Are there any drawbacks to using the Method of Manufactured Solutions for convergence testing and verification studies? I really can't think of any.
I think MMS is generally a good technique.
If I were to offer criticism, however, it would be that in my discipline (electromagnetic radiation and scattering), it leads one to spending time/money on implementing mathematics that really don't correspond to actual use cases. MMS requires injecting arbitrary dirichlet/neumann/robin data on boundaries and arbitrary volume sources, but real physical models don't actually use these (they use port boundary conditions, modal expansion boundary conditions, total-field/scattered-field decompositions for sources.. all of these are weirder constructions that fall outside the scope of basic MMS). Overall this makes MMS feel rather tautological: it insists of me that I write extra code that is only of use/coveraged by MMS itself, and yet MMS remains rather silent when it comes to bigger/harder questions.

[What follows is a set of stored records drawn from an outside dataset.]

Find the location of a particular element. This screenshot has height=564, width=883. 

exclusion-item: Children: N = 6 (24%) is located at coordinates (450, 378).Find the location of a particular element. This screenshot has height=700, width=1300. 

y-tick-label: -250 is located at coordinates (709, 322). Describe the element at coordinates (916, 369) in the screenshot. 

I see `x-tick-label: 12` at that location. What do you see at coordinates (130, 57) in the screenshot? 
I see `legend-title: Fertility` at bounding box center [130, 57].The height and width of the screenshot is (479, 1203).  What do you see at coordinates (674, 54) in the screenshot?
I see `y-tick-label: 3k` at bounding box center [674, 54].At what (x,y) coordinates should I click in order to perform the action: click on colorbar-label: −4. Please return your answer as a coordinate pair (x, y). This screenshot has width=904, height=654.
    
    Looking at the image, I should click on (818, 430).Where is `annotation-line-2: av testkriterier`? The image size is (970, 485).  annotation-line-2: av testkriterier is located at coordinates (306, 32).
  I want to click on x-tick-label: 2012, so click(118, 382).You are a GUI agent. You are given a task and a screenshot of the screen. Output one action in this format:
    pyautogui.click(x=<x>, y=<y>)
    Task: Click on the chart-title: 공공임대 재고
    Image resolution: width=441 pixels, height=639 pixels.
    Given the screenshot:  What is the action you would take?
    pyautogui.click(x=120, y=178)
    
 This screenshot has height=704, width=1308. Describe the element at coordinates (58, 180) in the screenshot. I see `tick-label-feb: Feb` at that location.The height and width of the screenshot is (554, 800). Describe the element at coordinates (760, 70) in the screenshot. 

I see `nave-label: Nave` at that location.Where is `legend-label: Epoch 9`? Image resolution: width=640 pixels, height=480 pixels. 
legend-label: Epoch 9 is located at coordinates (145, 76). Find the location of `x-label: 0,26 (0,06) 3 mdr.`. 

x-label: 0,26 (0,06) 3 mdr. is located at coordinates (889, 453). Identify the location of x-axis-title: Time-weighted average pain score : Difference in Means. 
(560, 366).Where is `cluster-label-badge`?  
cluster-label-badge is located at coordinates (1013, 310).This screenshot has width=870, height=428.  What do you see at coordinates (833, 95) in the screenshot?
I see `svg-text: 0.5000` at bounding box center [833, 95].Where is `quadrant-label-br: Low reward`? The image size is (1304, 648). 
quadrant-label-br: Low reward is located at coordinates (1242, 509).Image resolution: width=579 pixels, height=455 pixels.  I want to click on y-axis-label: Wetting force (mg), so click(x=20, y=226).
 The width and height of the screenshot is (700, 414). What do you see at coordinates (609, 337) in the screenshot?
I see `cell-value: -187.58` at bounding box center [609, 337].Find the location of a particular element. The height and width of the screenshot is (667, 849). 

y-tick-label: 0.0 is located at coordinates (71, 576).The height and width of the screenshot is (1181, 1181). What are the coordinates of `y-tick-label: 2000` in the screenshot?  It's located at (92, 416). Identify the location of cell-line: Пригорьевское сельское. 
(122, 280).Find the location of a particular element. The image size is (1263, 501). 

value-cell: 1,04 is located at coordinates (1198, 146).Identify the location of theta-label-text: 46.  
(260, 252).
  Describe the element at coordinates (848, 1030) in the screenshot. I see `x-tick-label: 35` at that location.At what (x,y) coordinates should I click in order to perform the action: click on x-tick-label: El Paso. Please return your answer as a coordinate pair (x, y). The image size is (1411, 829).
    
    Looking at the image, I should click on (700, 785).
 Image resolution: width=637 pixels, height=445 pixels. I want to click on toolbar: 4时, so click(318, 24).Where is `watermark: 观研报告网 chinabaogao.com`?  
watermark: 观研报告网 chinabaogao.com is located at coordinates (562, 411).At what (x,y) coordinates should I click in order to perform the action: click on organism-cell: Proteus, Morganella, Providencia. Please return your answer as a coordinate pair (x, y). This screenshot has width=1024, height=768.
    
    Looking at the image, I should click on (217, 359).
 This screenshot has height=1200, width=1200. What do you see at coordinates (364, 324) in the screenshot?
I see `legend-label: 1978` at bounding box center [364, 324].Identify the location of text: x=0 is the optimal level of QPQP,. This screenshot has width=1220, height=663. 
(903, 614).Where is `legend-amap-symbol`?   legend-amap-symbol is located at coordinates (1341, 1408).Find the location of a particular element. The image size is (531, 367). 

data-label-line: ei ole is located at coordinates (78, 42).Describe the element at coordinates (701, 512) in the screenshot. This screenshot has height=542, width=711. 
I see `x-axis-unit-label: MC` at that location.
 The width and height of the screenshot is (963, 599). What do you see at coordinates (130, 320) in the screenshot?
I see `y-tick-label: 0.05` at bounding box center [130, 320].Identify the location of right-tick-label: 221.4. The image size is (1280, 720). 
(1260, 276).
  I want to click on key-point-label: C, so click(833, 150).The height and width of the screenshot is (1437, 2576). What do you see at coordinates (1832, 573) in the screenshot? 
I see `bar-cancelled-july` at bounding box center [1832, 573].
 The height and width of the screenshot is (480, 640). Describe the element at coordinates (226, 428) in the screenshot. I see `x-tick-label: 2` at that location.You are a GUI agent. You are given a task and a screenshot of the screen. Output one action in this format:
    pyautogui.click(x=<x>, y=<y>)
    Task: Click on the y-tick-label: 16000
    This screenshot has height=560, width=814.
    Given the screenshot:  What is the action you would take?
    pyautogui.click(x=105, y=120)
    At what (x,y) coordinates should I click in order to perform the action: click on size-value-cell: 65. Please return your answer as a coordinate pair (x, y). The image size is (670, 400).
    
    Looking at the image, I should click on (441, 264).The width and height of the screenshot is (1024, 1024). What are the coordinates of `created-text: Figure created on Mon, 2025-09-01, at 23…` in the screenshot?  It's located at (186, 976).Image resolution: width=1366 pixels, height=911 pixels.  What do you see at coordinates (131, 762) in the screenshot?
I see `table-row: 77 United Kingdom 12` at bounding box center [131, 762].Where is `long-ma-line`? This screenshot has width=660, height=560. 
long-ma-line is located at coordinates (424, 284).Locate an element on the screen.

As an alternative to implementing MMS for electromagnetism, I recommend instead to implement cavity eigenproblem tests (ie compute resonant frequencies of a closed cavity of canonical shape, subject to zero-valued dirichlet or neumann conditions). It can tell you similar things as MMS: am I obtaining the correct rates of convergence as I fiddle with geometry/basis orders and mesh density. Unlike MMS, this doesn't require any additional nonzero boundary-data/body-load terms. And yet, it actually solves a physical problem of genuine engineering interest! (resonant frequencies of general shapes). It does carry the drawback of more complicated algebraic machinery (solving a sparse eigenproblem instead of sparse linear system), but there are good black-box libraries for either case.
All that said, my opinion is shaped by my domain of interest (linear electromagnetism), so other PDE's might not have such a tidy/useful alternative to MMS. I certainly won't criticize other practitioners for thorough testing! It's more a sentiment that, in my use cases, MMS entails additional work but doesn't give very much additional information.